Asthma drug slows down early stages of diabetic retinopathy, US study finds

Jack Woodfield
Mon, 29 Jul 2019
Asthma drug slows down early stages of diabetic retinopathy, US study finds
An asthma drug could prevent changes caused in the early stages of diabetic retinopathy, US scientists report.

Montelukast (marketed as Singulair) was shown to inhibit the impact of diabetic retinopathy in mice with type 1 diabetes, with clinical trials now planned to test the findings in humans.

Diabetic retinopathy is caused by high blood glucose levels damaging the back of the eye. This can be prevented to some degree by maintaining normal blood glucose through eating a healthy diet.

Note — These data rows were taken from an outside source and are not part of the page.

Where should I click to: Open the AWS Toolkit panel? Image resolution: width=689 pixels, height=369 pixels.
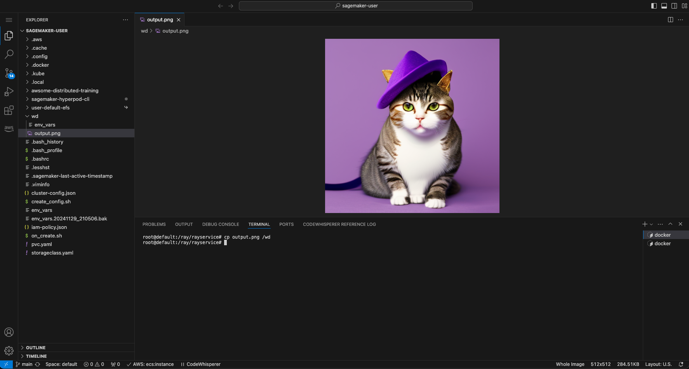coord(9,128)
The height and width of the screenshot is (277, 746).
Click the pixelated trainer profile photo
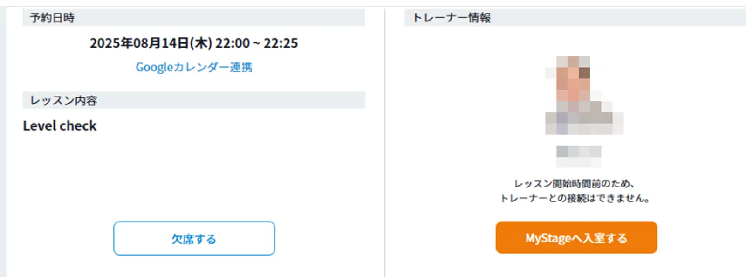pyautogui.click(x=583, y=96)
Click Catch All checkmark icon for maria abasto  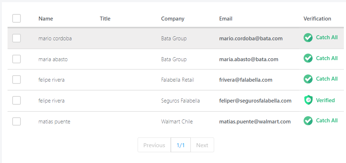point(308,58)
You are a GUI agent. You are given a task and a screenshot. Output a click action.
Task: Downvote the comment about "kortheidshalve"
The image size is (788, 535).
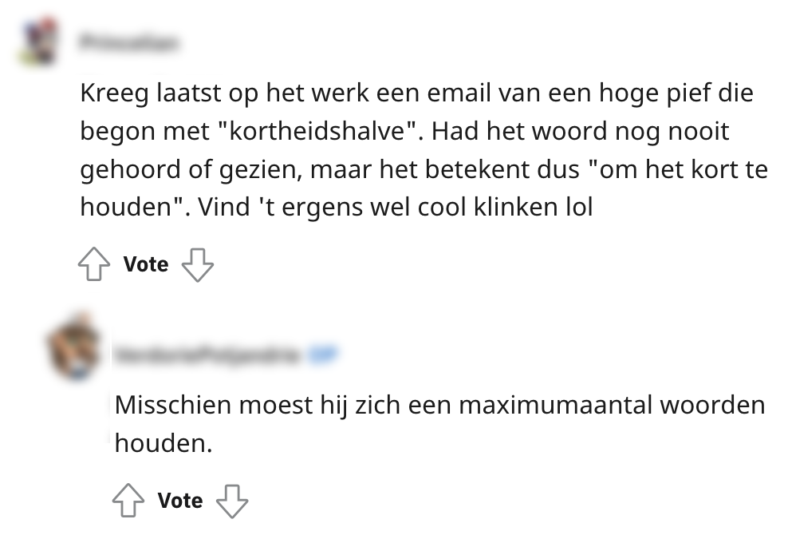[x=198, y=265]
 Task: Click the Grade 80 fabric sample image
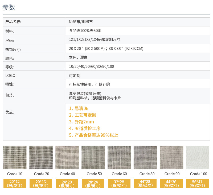tap(145, 157)
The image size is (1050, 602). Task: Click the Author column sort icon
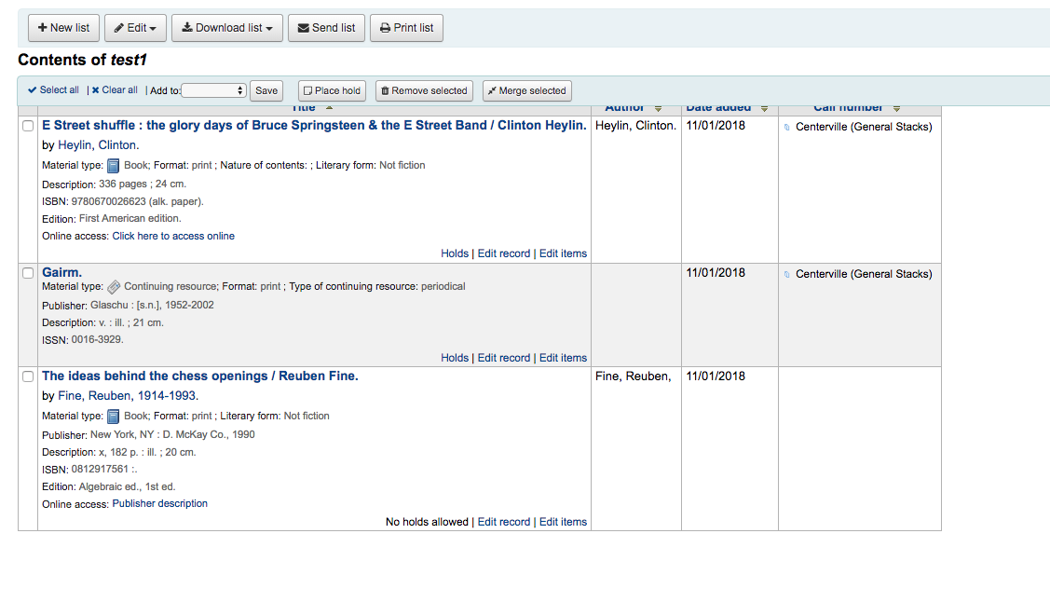[658, 109]
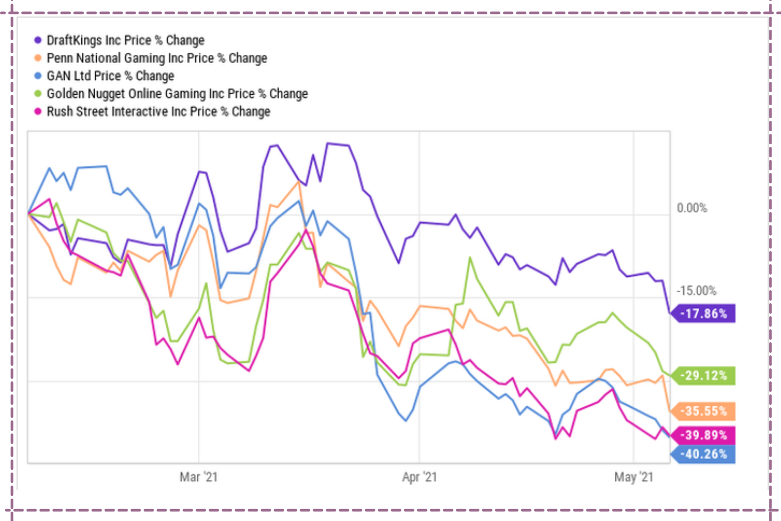
Task: Click the blue -40.26% value tag
Action: (704, 454)
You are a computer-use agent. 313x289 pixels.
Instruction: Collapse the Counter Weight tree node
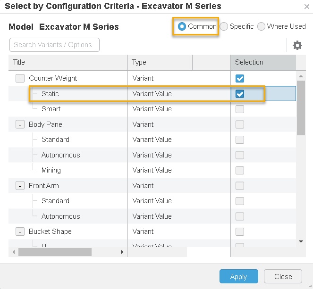20,78
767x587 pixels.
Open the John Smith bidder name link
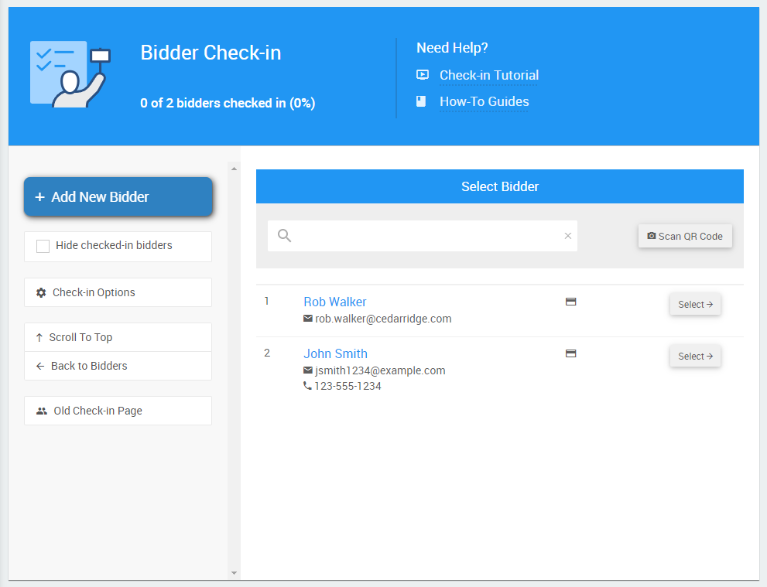(335, 353)
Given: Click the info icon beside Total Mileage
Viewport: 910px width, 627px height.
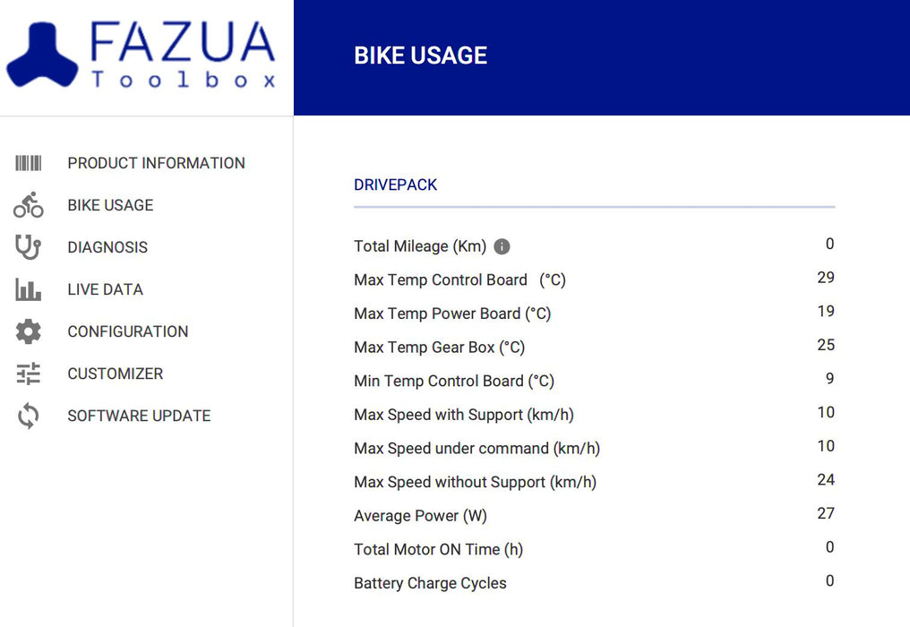Looking at the screenshot, I should (x=502, y=245).
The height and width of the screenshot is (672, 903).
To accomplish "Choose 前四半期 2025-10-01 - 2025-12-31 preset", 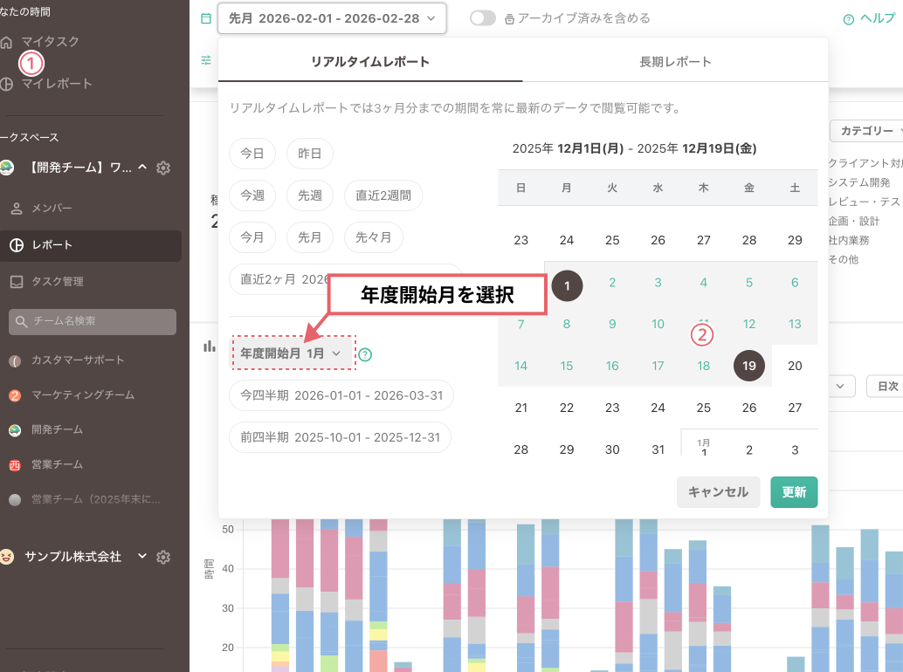I will (x=341, y=436).
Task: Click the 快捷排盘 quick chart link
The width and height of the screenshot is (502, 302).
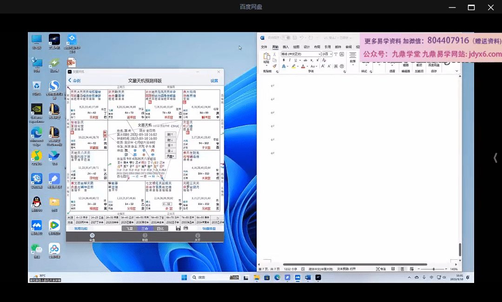Action: point(209,229)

The drugs available to treat retinopathy are mostly geared towards treating the later stages of the condition, but these findings indicate early symptoms could be treated too.

Asthma drugs, which help to reduce inflammation, have previously been associated with benefits for blood glucose control and insulin sensitivity in people with type 2 diabetes.

In this new study the anti-inflammatory effects of montelukast were tested by researchers from University Hospitals Rainbow Babies and Children's Hospital and Case Western Reserve University School of Medicine to see if it impacted the inflammation that develops in diabetic retinopathy.

In diabetic mice models, the dose of the drug led to suppression of chronic inflammation, improving the symptoms associated with early signs of retinopathy damage.

"We found that montelukast was able to disrupt the signalling of inflammatory molecules called leukotrienes," said lead author Dr Rose Gubitosi-Klug. "This disruption significantly reduced small blood vessel and nerve damage that we see in the early stages of diabetic retinopathy."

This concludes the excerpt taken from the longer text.